Autism Flashcards
Discuss the history of Autism and how it was eventually described
The first description of Autism was in 1943 by Dr. Leo Kanner who distinguished it from schizophrenia. One year later Dr. Hans Asperger described patients with autism with very good vocabularies
(they had normal language development)
What was the list of pervasive Developmental Disorders (PDD) according to DSM-IV text (revised)? Which of these were part of ASD?
What is DSM?
Terminology of Pervasive Developmental Disorders (PDD) from DSM-IV Revised:
1) Autism
2) Asperger syndrome
3) PDD-NOS (Not otherwise Specified)
4) Rett syndrome
5) Childhood Disintegrative Disorder
#1-3 referred to as Autistic Spectrum Disorder (ASD)
DSM= diagnostic and Statistical Manual of Mental disorders (reference book for psychology)
Discuss how DSM-V combines disorders into one diagnosis for ASD? How is ASD viewed as?
DSM-V (May 2013)
-The DSM-V consolidates autism, Asperger, PDD-NOS and Childhood Disintegrative Disorder into one diagnosis: ASD (Autism Spectrum Disorder)

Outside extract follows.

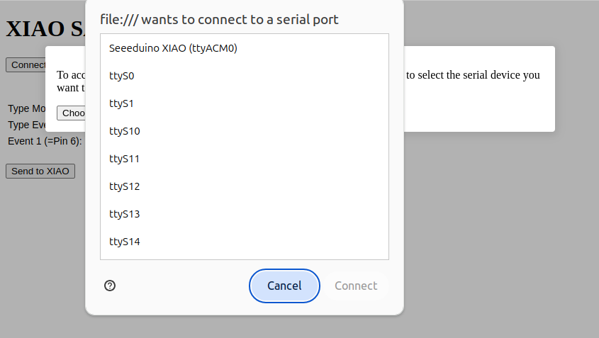
Task: Click the Send to XIAO button
Action: tap(40, 171)
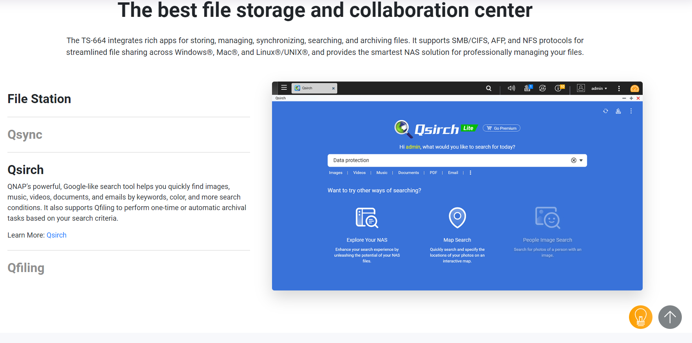Clear the search text with the X icon

click(573, 160)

The DSM-V Workgroup considers ASD as a CONTIUUM of one disorder farther than several disorders ranging in severity from mild to severe.
-Some children who previously would have fulfilled criteria for PDD wil NOT fulfill current criteria
What is Autism? What is the diagnosis based on? What are diagnostic markers for autism?

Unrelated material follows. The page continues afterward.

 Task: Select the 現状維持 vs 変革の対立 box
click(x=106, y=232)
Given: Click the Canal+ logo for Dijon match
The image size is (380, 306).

Autism is neurodevelopment disorder whose diagnosis is based on the presence of characteristic behaviors of restricted interests, Repetitive behaviors and deficiency in communication and socialization skills
-Currently, there are NO Objective diagnostic markers for autism (ex; X-ray, blood test)
(autism also considered behavioral disorder)
what are the core behaviors for diagnosing patients with Autism? When should pediatricians screen for autism in a child?
Core behaviors for diagnosis:
-Delayed speech or regression in speech (start talking, then stopped)
-poor eye contact
-Diminished socialization (parallel play)
-repetitive behavior (speech; restricted interests; motor) (ex; always plating with one toy)
-Pediatricians should screen for Autism in a Speech Delayed child who demonstrates behaviors of excessive shyness, social awkwardness or are obsessive about interests or behavior
What are other common behaviors seen in children with Autism?
Other common behaviors:
cognitive impairment (25-70%)
-Toe walking without spasticity (heels do not touch ground)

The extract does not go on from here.